“I now no longer believe anything the Agency [CIA] told the committee any further than I can obtain substantial corroboration for it from outside the Agency for its veracity…. “
“Perhaps there was only one assassin, but he did not act alone …. Dallas was the ideal location for such a crime.”
— William Walton, a friend of the Kennedys’, speaking on behalf of Robert and Jacqueline Kennedy. Walton delivered his message in Moscow to Georgi Bolshakov, who had been a backchannel to the Soviet leadership and was asked to repeat it to Soviet leader Nikita Khrushchev. This incident occurred a week after the assassination.
“I asked him [RFK], perhaps tactlessly, about Oswald. He said that there could be no serious doubt that he was guilty, but there was still argument whether he did it by himself or as part of a larger plot, whether organized by Castro or by gangsters. He said that the FBI thought he had done it by himself, but that McCone thought there were two people involved in the shooting.”
— Arthur Schlesinger writing about a conversation with Robert Kennedy on Dec. 5, 1963, quoted in Schlesinger’s Journals: 1952-2000, p. 214.
“If the CIA did find out what we were doing [talks toward normalizing relations with Cuba], this would have trickled down to the lower echelon of activists, and Cuban exiles, and the more gung-ho CIA people who had been involved since the Bay of Pigs…. …
The national media, much less diverse and fragmented in 1963 than today, joined the campaign to assuage doubts and dispel “rumors” about JFK’s assassination. Pollsters were already finding that a majority of Americans suspected conspiracy. Life Magazine’s Dec. 6 issue was devoted primarily to photo coverage of the Kennedy funeral, but also included a piece by Paul Mandel entitled “End to Nagging Rumors: The Six Critical Seconds.”

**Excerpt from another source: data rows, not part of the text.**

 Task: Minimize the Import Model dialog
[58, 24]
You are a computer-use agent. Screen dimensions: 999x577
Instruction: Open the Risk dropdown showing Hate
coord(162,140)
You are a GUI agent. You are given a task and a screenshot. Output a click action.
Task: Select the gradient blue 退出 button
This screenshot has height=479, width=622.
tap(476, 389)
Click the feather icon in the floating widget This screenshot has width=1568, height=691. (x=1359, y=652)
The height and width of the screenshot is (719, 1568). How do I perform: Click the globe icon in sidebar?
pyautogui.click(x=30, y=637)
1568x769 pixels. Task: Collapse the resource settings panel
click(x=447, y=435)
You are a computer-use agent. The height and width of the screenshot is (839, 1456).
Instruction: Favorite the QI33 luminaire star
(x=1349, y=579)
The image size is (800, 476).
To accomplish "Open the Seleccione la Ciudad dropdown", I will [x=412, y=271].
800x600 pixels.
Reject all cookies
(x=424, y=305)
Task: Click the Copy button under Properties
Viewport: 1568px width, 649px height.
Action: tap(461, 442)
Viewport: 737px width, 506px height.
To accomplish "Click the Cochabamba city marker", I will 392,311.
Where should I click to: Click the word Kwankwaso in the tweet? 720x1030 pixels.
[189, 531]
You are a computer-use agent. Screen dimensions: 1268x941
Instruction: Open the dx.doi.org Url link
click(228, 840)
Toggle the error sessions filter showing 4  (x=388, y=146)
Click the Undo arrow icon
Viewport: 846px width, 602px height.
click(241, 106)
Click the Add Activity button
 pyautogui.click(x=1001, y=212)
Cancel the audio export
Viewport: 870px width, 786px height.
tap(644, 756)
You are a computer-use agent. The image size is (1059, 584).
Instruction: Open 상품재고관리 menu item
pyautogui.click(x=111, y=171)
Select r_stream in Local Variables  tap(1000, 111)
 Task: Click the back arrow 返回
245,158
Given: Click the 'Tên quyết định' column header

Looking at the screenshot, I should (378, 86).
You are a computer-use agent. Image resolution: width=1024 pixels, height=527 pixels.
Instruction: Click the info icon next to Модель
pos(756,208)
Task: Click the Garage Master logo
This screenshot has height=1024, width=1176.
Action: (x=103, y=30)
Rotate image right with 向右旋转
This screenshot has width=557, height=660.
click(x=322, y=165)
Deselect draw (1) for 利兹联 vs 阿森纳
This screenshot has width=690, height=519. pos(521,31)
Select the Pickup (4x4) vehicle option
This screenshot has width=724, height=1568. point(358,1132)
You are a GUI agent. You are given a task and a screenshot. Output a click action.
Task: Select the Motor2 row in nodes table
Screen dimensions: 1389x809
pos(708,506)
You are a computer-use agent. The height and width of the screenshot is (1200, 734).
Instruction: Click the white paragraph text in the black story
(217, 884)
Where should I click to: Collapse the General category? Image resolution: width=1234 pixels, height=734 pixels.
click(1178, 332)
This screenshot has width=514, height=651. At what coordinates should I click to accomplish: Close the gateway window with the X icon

The article began with a quote from Dallas DA Henry Wade: “I would say without any doubt that he is the killer”, and referred to Oswald as “the assassin.”
Life Magazine had earlier purchased rights to Abraham Zapruder’s famous home movie of the murder in Dealey Plaza, and in a November 29 issue had shown frames from that film in black-and-white. Now the Mandel article tried to reconcile the film with Oswald’s guilt.
…
“First of all, nobody ever goes that way for a visa. Second, it costs money to go that distance. He (Oswald) stormed into the embassy, demanded the visa, and when it was refused to him, headed out saying ‘I’m going to kill Kennedy for this.’…..What is your government doing to catch the other assassins? It took about three people.”
“Should have phoney 201 in RI [Records Integration] to backstop this, all documents therein forged & backdated. Should look like a CE file …. Cover: planning should include provision for blaming Sovs or Czechs in case of blow.”
— Excerpt from “Project ZRRIFLE” notes, created in December 1960, by Bill Harvey, the CIA officer in charge of this assassinations project.
“Now, in the seconds that I talked just now, a flurry of shells come into the car”.
– Secret Service Agent Roy Kellerman, who rode in the front of the Presidential limousine during JFK’s assassination, describing what the Warren Commission would later describe as a single shot. (Read Kellermans’ testimony here.)
“It’s possible. It could happen in this country, but the conditions would have to be just right. If, for example, the country had a young President, and he had a Bay of Pigs, there would be a certain uneasiness. Maybe the military would do a little criticizing behind his back, but this would be written off as the usual military dissatisfaction with civilian control.”
“I think that the report, to those who have studied it closely, has collapsed like a house of cards, and I think the people who read it in the long-run future will see that. I frankly believe that we have shown that the [investigation of the] John F. Kennedy assassination was snuffed out before it even began, and that the fatal mistake the Warren Commission made was not to use its own investigators, but instead to rely on the CIA and FBI personnel, which played directly into the hands of senior intelligence officials who directed the cover-up.”
The large-scale declassification of JFK documents in the 1990s brought an estimated 4 million of pages of new assassination-related records into public view and generated a new era in JFK scholarship. But it also illuminated what is still missing or withheld from the public record. Among these are the vast bulk of the records of the Church Committee (named after Idaho Senator Frank Church), which in the mid-70s exposed the CIA plots to kill Cuban leader Fidel Castro among many other abuses.